This post is merely an interlude before I speak about my current health and dietary restrictions/adjustments. I was once (and for a longtime) a vegetarian. I was even, for a few months here and there, vegan throughout this period. During that time, I was often self-righteous about my diet. I was also very self-righteous about my decade of “no white stuff” with no sugar or refined flour. I was also was pretty self-congratulatory about the fact that my two older children ate the full spectrum of vegetables and whole grains. I really thought I was doing things right. I’m sure I’ve even shared some of that good old-fashioned self-righteousness on this blog–particularly during my yoga teacher’s training with the vegan brigade.
In the last five years, I have been humbled. First, my extreme pregnancy-long nausea (kid 3) brought me back to sugar when sugar-based foods were often the only thing that my body would accept. Second, I had a child that was born a pathologically picky eater even when I did everything “right” (as defined by the dietary thought police), such as eating a wide-variety of fruits and vegetables while breastfeeding him.
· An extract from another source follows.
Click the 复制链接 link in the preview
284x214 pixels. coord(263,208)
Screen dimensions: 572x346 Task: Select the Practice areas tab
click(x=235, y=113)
Finally, after weaning J. at age three (because breast milk was still one of the only things he consumed back then but had at least stretched his diet to twelve items), I became sick. Overtime, my ability to digest grains diminished and then left me all together. My ability to consume green leafy veggies also vacated the premises. My lactose intolerance re-emerged with a vengeance. Left weak and exhausted (with scary amounts of hair loss), I finally decided to add meat into my diet.
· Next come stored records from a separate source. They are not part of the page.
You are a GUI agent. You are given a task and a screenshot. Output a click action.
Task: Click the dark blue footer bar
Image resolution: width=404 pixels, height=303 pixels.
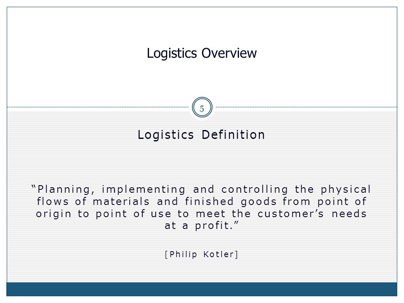click(x=202, y=289)
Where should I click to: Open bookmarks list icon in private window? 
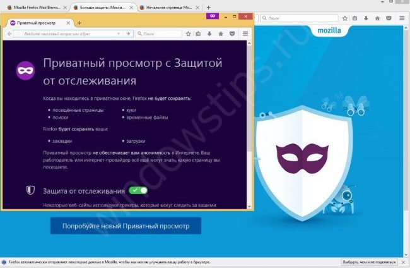click(198, 34)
Now, I feel really really chagrined by the self-righteousness of my past. I finally understand that each person may have completely different food needs (for what ever reason) then the next person. One person may have diabetes, one may have problems coping with certain food textures**, and another may lack the digestive enzymes to process dairy or grains. Another may have developed a leaky gut over time and now may be developing allergies to almost every food they eat. Still others are just struggling to find the funds to keep enough of any kind of food on the table. [On that note, I just read this fabulous article by Holly Goodman that puts a very human face on what it’s like to live at or near the poverty line in this country today. I highly recommend reading it!]
In our effort to promote health in this country, we’ve become so preachy about food choices. Even so, I’ve yet to find a consistent dietary principle. For example, while some now might be speaking of the benefits of butter, there are still those (ahem, yoga teachers) that would tell you what a great alternative Earth Balance is to butter. It all comes down to R-E-S-P-E-C-T. Respect for one another’s individual choices, in food, parenting, and otherwise. Respect because we do not know what path our neighbor walks down.
Perhaps its age, perhaps it’s Al-anon, perhaps it’s the humility gained from my evaporating health guiding me. These days, when it comes to diet, I find it is best to focus on just myself and let others be responsible for themselves. That said, I plan to tell everyone about my current diet–not because I think anyone should adopt my diet, but simply because I’ve combed through gobs of other bloggers’ posts to glean some small bit of information that might help my own quest for health. On that quest, however, there was never any one person’s dietary regime that would have completely “fixed” me.
Therefore, before i expound on my quest for health via diet, let me just say that if I ever get that log worked out of my eye, well then maybe I can see well enough to spot the speck in your eye–but by that time, I hope I’ll just congratulate you on the small size of the speck in your eye and ask you humbly, “How do you do it?”
**Recently, my dentist told me that everyone has different sensors in their mouth and dental work that might feel smooth to one person, will feel completely rough to another. She told me this to assure me that it was okay that I had come back in to have her do additional sanding and buffing of a recent composite filling because it felt scratchy to me, not unlike the horrible cheap nylons that my mom made me wear on Easter Sunday the year I turned nine. She couldn’t understand why I threw such a fit about the hose. To this day, I cannot even tolerate the thought of wearing panty hose. Their texture makes me shiver.